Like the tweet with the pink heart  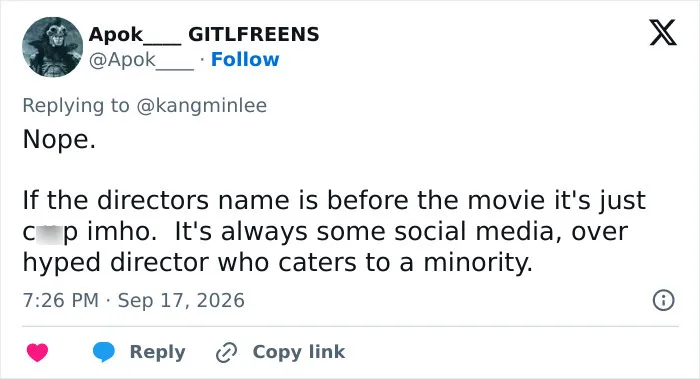click(x=38, y=352)
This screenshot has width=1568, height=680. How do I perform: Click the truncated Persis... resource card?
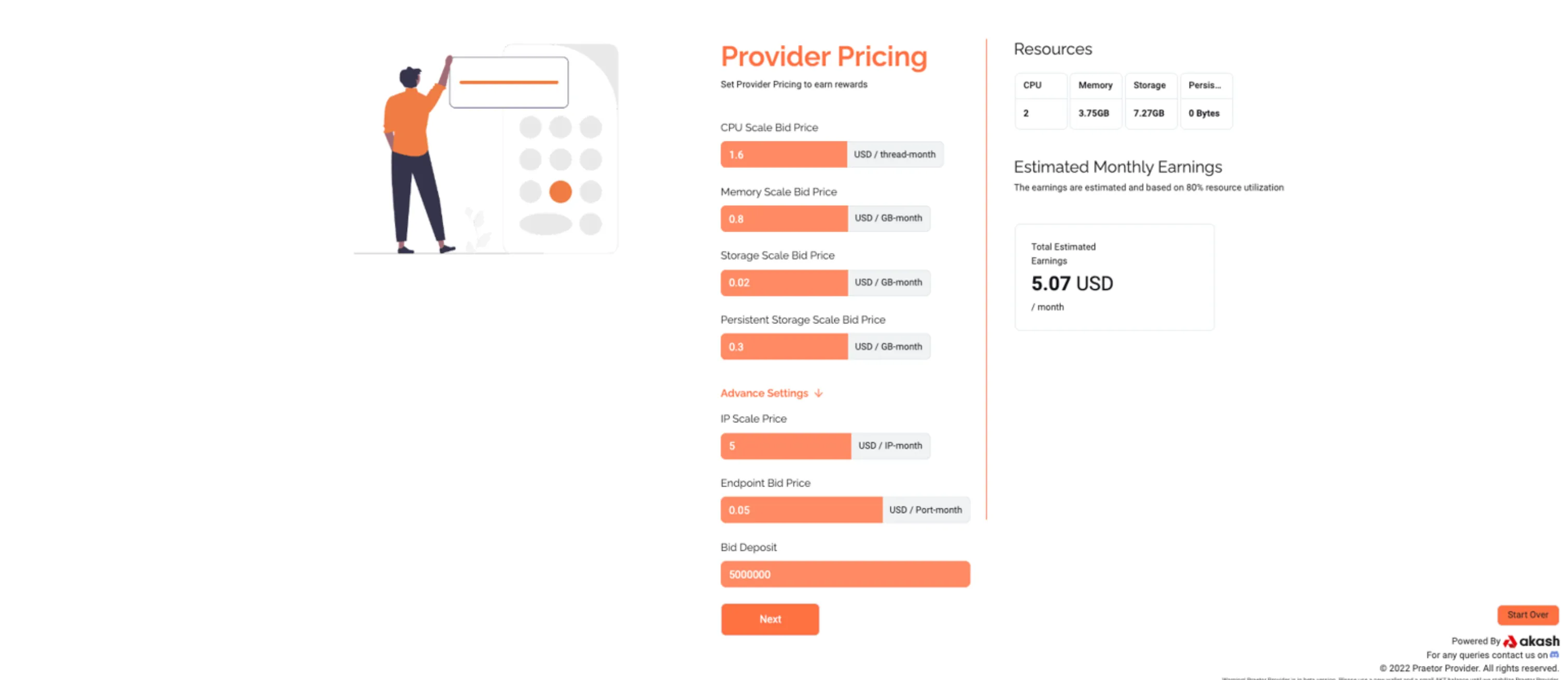1206,101
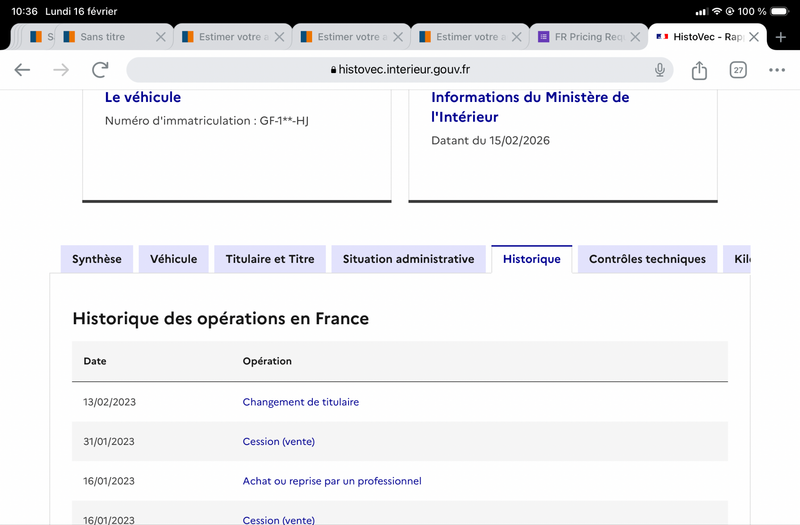800x525 pixels.
Task: Select the 'Synthèse' tab
Action: click(x=97, y=259)
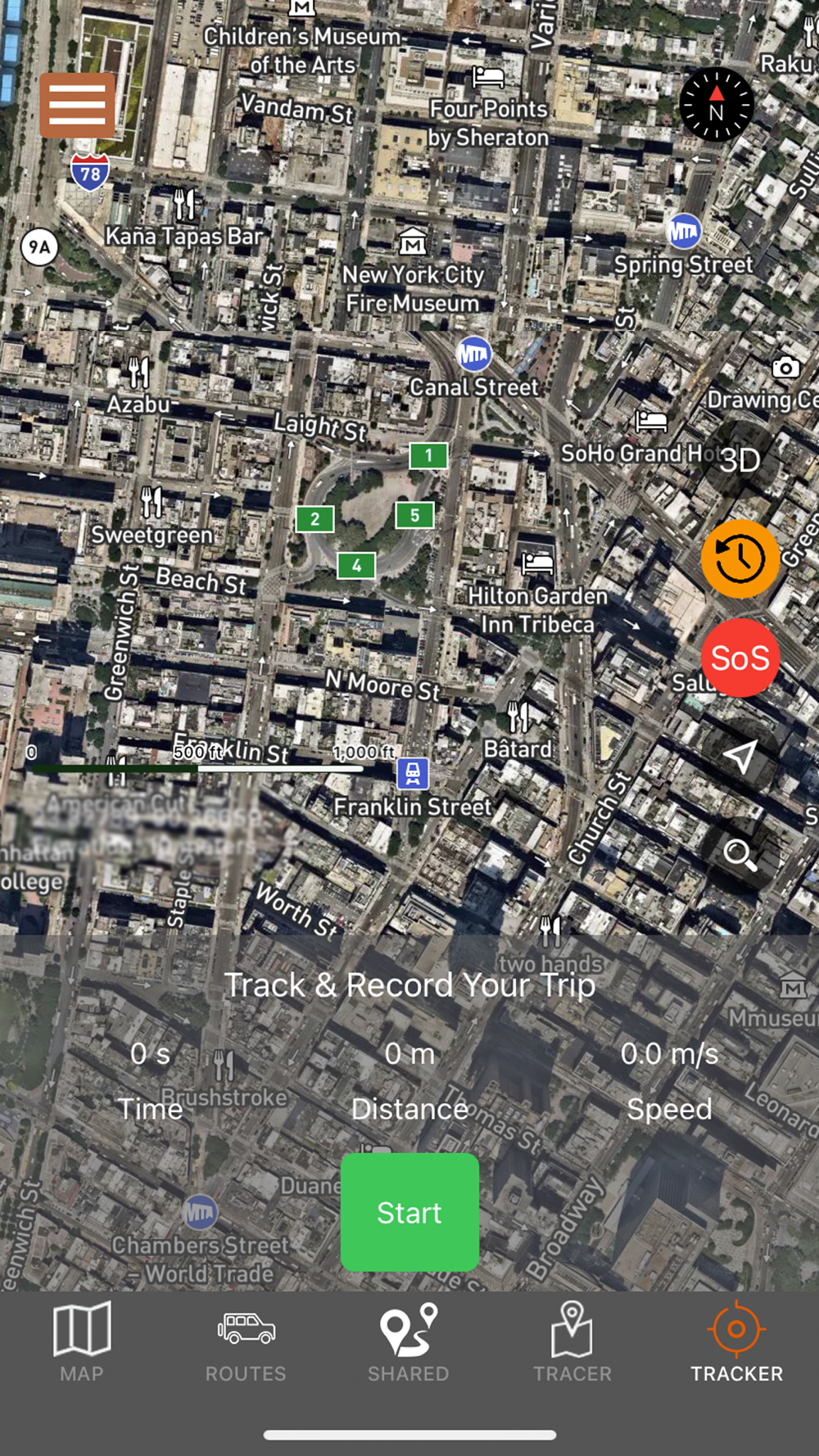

★ ★ ★ ★ ★

▸ WORK INSTRUCTIONS:
Exact copies of the lines from the one containing "This screenshot has" through the end of the records above are required, with no pictures among them.

▸ YOUR RESPONSE:
This screenshot has width=1568, height=680. How do I perform: Click the truncated Persis... resource card?
1206,101
800x525 pixels.
Task: Select the 'Synthèse' tab
Action: click(x=97, y=259)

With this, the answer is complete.